Among the Shudra and the untouchable castes, the use of alcohol is not prohibited. It is in this group of castes that we find that some alcoholic beverages are used quite commonly. In a study of a village inhabited predominantly by the so-called lower castes near the City of Lucknow, in 1959-1960, I found that out of 62 respondents among Hindu castes, 45 (75%) did not object to using wine and country liquor, while 41(66.1%) did not object to using denatured spirits (methyl alcohol), while 42(67.7%) did not object to using toddy. However, 54 respondents out of 62(87.1%) did not object to using one or more forms of hemp drugs. Table 1 gives the exact number of respondents by caste showing no objection to using one or more of the intoxicants.
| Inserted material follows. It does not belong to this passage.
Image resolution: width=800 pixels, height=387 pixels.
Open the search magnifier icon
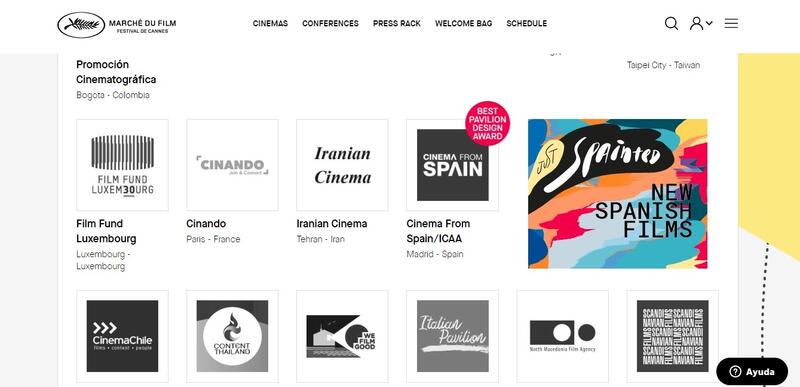[x=671, y=23]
The figures from Table 1 reveal that more people in the village used hemp drugs than alcohol. This difference is due to the religious and cultural sanctioning of hemp drugs, while alcohol is seen differently. For example, a person who wants to become a Bhagat (devotee) must pledge before his guru (religious preceptor) that he will not consume liquor, meat, onion, garlic, etc., nor will he have sexual intercourse (even with his own wife) after becoming a devotee. However, hemp drugs are not forbidden to him. Bhagats and holy men (saints) are, therefore, free to use these drugs while they are forbidden to take alcohol (Hasan 1971). Since Brahmans are accorded the highest status in Hindu society, their practices, (fasting, vegetarianism, ablution) and avoidances (teetotalism) are valued and respected, and Bhagats of other castes adopt many of these practices to bring themselves closer to the supernatural. Many lower-caste individuals, generally those over 40 years old, become Bhagats and must, therefore, give up alcohol although they can continue to use hemp drugs.
The use of ganja, bhang, and charas is associated with religio-social ceremonies among the Hindus. It is believed that the god Shiva (also known as Shankar) was very fond of hemp drugs; and these drugs are still offered to Shiva on Shivaratri day in temples as being "foods of the god." It was due to this religious association that Brahmans and Bhagats did not abstain from using these drugs while they abhorred alcoholic drinks.
The festival of Shivaratri is observed on the fourteenth day of the dark half ofthe month Phalgun (February-March). People celebrate by expressing happiness as they believe that Shiva was married on this day.
Shiva is considered to be both the Creator and Destroyer of men, and is a god to be feared. In Hindu mythology, it was Shiva who swallowed the poison that came out of the churning of the sea, which otherwise would have destroyed mankind. Thus, people also observe a fast on this day to honor Shiva.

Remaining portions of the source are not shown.